The paper later goes on to argue that gay men have significantly higher incidences of cancer and psychiatric illness.
And as for transitory same-sex attraction, Kleponis and Fitzgibbons "deem it preferable to the use of the terms 'ego-dystonic' homosexuality or 'obligatory' or 'optional' homosexuality because it implies the ability to change," they write.
Is this the kind of junk science that Francis, the bishops, seminary rectors, and members of the Congregation for the Doctrine of the Faith are relying on to support the barring of gay men from ordained ministry and gays and lesbians from consecrated life? Is this the "research" that is keeping all LGBTQ people from enjoying the fullness of life in their church?
Francis' words in this interview and the teaching contained in "The Gift of the Priestly Vocation" seem to suggest so.
To Francis' credit, he does not associate homosexuality with clerical sex abuse. But some of the ideas he expresses in this new book are still quite damaging.
The pope says that gays who are already ordained and lesbians and gays who are in consecrated life must "be exquisitely responsible, trying not to scandalize their communities or the holy and faithful People of God by living a double life."
Francis' words paint a portrait of gays and lesbians as those who will always struggle to remain celibate and who always run a high risk of causing a scandal. That he holds them to a special standard of sinless perfection suggests that he not only sees homosexuality as deviant, he also sees gays and lesbians as somehow powerless against their sexual desires and highly vulnerable to acting out sexually.

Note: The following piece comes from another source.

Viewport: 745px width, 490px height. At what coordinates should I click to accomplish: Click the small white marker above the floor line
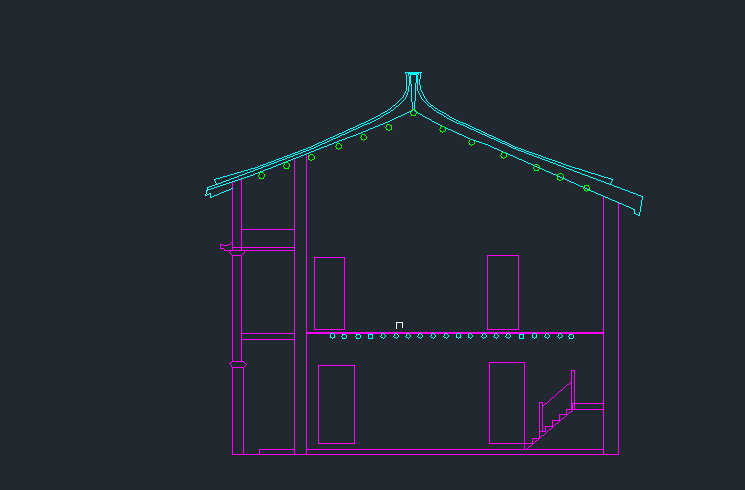point(399,325)
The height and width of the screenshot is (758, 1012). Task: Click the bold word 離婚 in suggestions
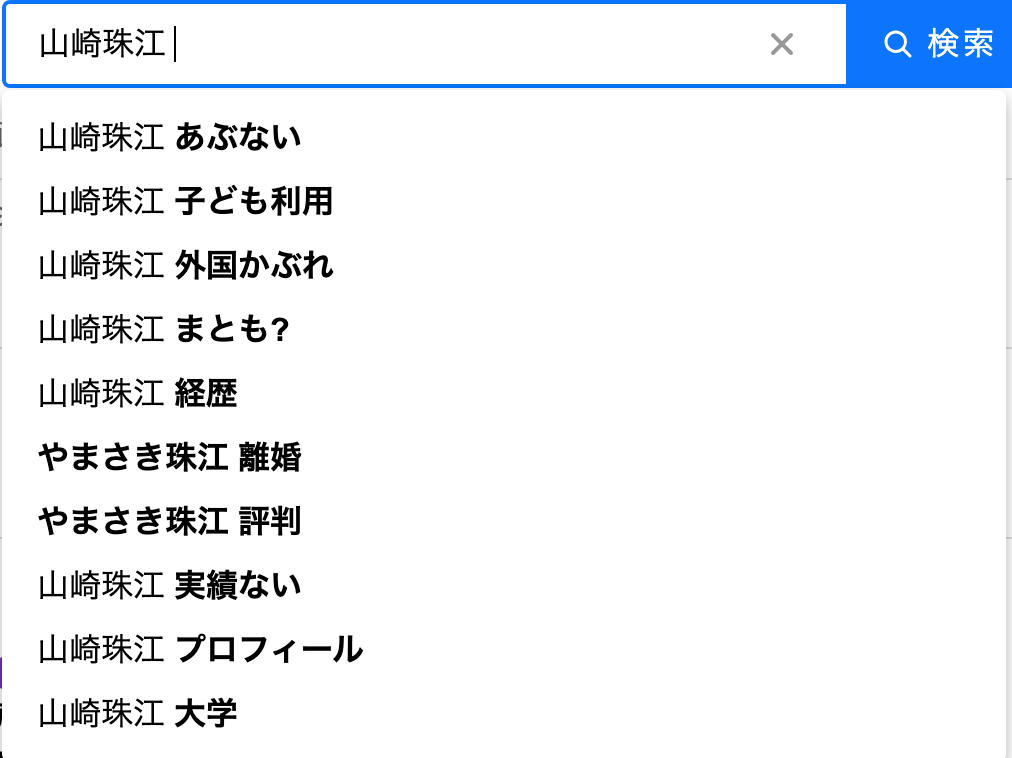point(270,457)
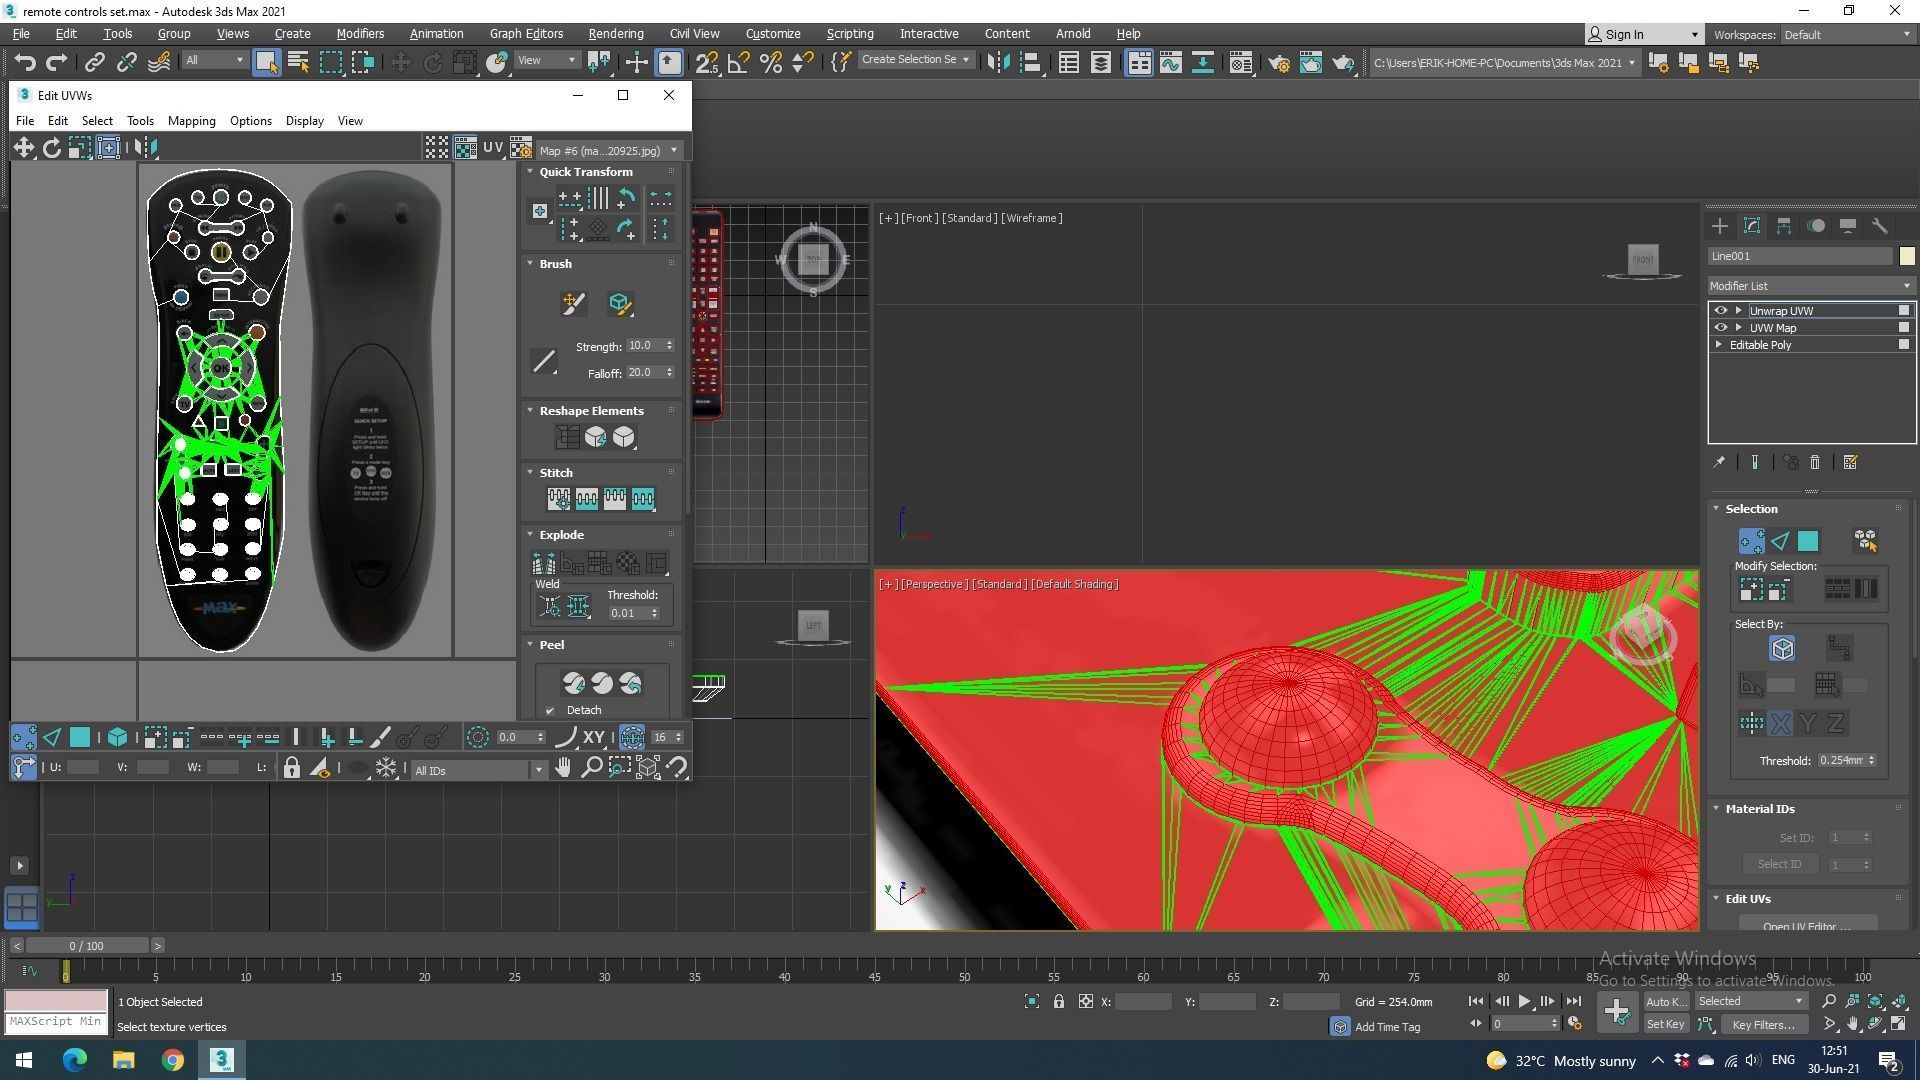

The fact that Francis returns to this issue so frequently suggests it is one of his top concerns. The question is why? And why doesn't he fret nearly so much about heterosexual priests breaking their vows of celibacy?
Many Vatican insiders predict that at next year's Synod of Bishops, Francis may attempt to relax the celibacy requirement. He has said more than once that the celibacy rule is changeable. Is the pope's preoccupation with the celibacy requirement for gay priests his way of shoring up this rule, should the time come that there will no longer be mandatory celibacy? Is he afraid that, when that day comes, gay priests will feel as entitled to sexual love as straight priests?
Regardless of his motivations, Francis' characterizations of gays and lesbians and his notion of "deep-seated homosexual tendencies" will only foster the toxic homophobic attitudes that are already so prevalent in seminaries and religious communities, as well as in the wider church. In his attempt to discuss "the strength of a vocation," he has only weakened what little hope LGBTQ Catholics still have for his pontificate.
[Jamie Manson is a columnist and the books editor at the National Catholic Reporter.]